課題一覧 |
A - 個人情報追跡ビジネスの記事にある次の一文を英語に訳してもらえますか:「本紙が独自に調査を行った結果、インターネットで最も急速に成長しているビジネスのひとつが、インターネット・ユーザーのスパイ事業であることが判明した。」
B - 個人情報追跡ビジネスの記事の最後の文に続けて、その先を書いてもらえますか?

インターネットで個人情報の追跡ビジネスが急成長=WSJ調査
8月3日8時8分配信 ウォール・ストリート・ジャーナル
テネシー州ナッシュビルに住むアシュレー・ヘイズ=ビーティさん(26)のコンピュータには小さなファイルが潜んでいた。そのファイルが収集した彼女の個人情報はごくわずかな金額で売りに出された。
ファイルには「4c812db292272995e5416a323e79bd37」というコードのみが記されていた。これでヘイズ=ビーティさんの住所、性別、年齢がわかるという。さらに、彼女のお気に入りの映画のタイトル、さらには彼女がインターネットでエンターテイメントニュースを閲覧することや、クイズに答えるのが好きなことも知ることができる。
ヘイズ=ビーティさんはコードが示す自分の情報について、「気味が悪いほど当たっている」と認めた。
ヘイズ=ビーティさんをモニターしていたのは、ニューヨークにあるマーケティング・テクノロジー会社、Lotame Solutionsだ。同社はウェブサイトでユーザーが書き込んだ内容(例えば映画に関するコメント、子育て、妊娠への関心など)を記録する「ビーコン」と呼ばれる高度なソフトウェアを使用している。Lotameは、収集した個人情報を匿名のままでプロファイル化し、顧客を捜している企業に販売している。ヘイズ=ビーティさんの情報は、卸売りされたり(ほかの映画愛好者の情報とまとめられ、1000人分で1ドル)、カスタマイズされたりする(26歳の南部に住む特定の映画ファンの情報として)。
本紙が独自に調査を行った結果、インターネットで最も急速に成長しているビジネスのひとつが、インターネット・ユーザーのスパイ事業であることが判明した。

提供情報 |
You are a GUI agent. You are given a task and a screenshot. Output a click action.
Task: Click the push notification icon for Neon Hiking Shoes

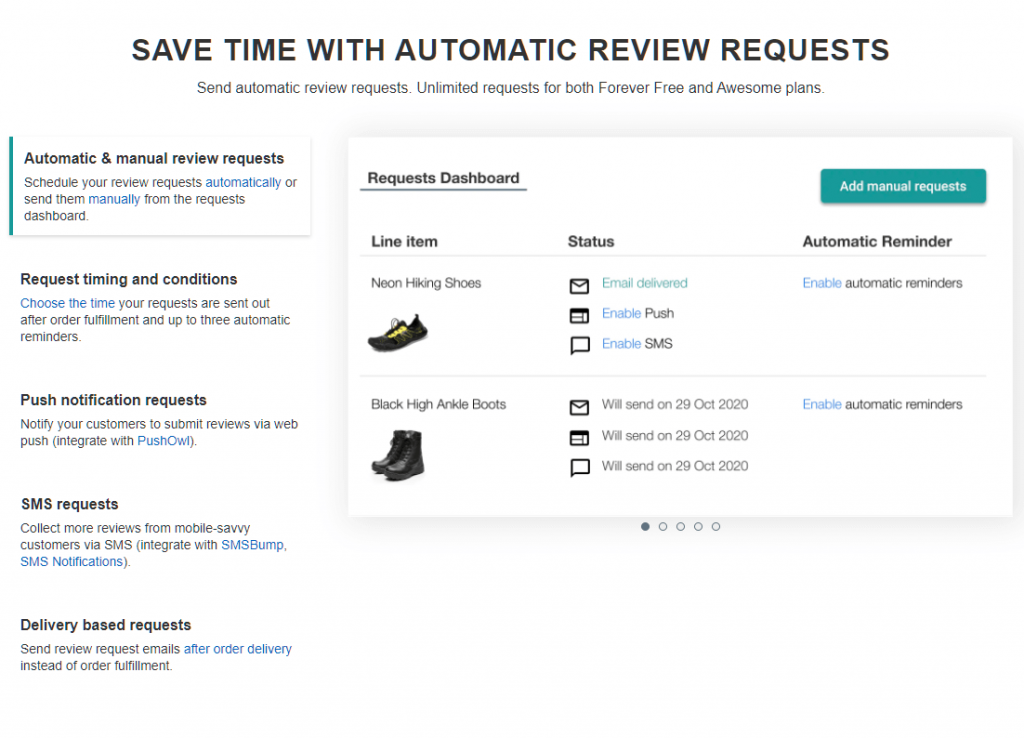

課題の解答 |
A - An independent investigation by this newspaper found that one of the fastest-growing businesses on the Internet is the business of spying on Internet users.

B -
本紙は、企業がインターネット上で使う「クッキー」や、そのほかの監視テクノロジーを評価・分析する包括的な調査を実施した。その結果、消費者の追跡は一般に認識されているよりもはるかに広範囲かつ徹底的に行われていることが明らかになった。具体的には、以下の点が確認された。
o 米国の上位50のウェブサイトが平均して64の追跡テクノロジーを、訪問者のコンピュータにインストールしている。ほとんどの場合、警告は行われていない。
o 追跡テクノロジーは、以前よりも高機能化し、深く入り込むようになっている。これまでモニター行為には、ユーザーが訪問したウェブサイトを記録する「クッキー」ファイルが使用されることがほとんどだった。本紙の調査によって、ウェブページ上でのユーザーの行動をリアルタイムでスキャンし、アクセス場所、所得、買い物の嗜好(しこう)、さらには健康状態までを即座に算定する新しいツールが使われていることが明らかになった。一部にはユーザーが削除を試みても後で密かに復活するツールもある。
o これらの個人情報のプロファイルは、常に更新され、1年半ほど前に誕生した、株式市場のような取引所で売買されている。
新しいテクノロジーの登場によって、インターネット経済は変化し続けている。これまで広告会社は、自動車の広告は自動車関連サイトに、というように特定のウェブページに広告を掲載することが多かった。今や広告会社は、インターネット全体でユーザーを追跡し、ユーザーの訪問先でカスタマイズされた広告メッセージを表示することにプレミアムを支払うようになった。
本紙は、インターネット・ユーザーと広告会社の間に100以上の仲介者の存在を確認した。それらは追跡会社、データブローカー、広告ネットワークなどで、急増する個人情報需要への対応を急いでいる。
ヘイズ=ビーティさんの映画鑑賞履歴のデータも、新しいデータ取引所のひとつであるブルーカイを通して広告会社に提供された。
ブルーカイの最高経営責任者(CEO)であるOmar Tawakol氏は、業界の動きに大きな転換が見られると指摘し、「広告会社は、ウェブページへのアクセスではなく、ユーザーへのアクセス権を購入したいと考えている」と述べた。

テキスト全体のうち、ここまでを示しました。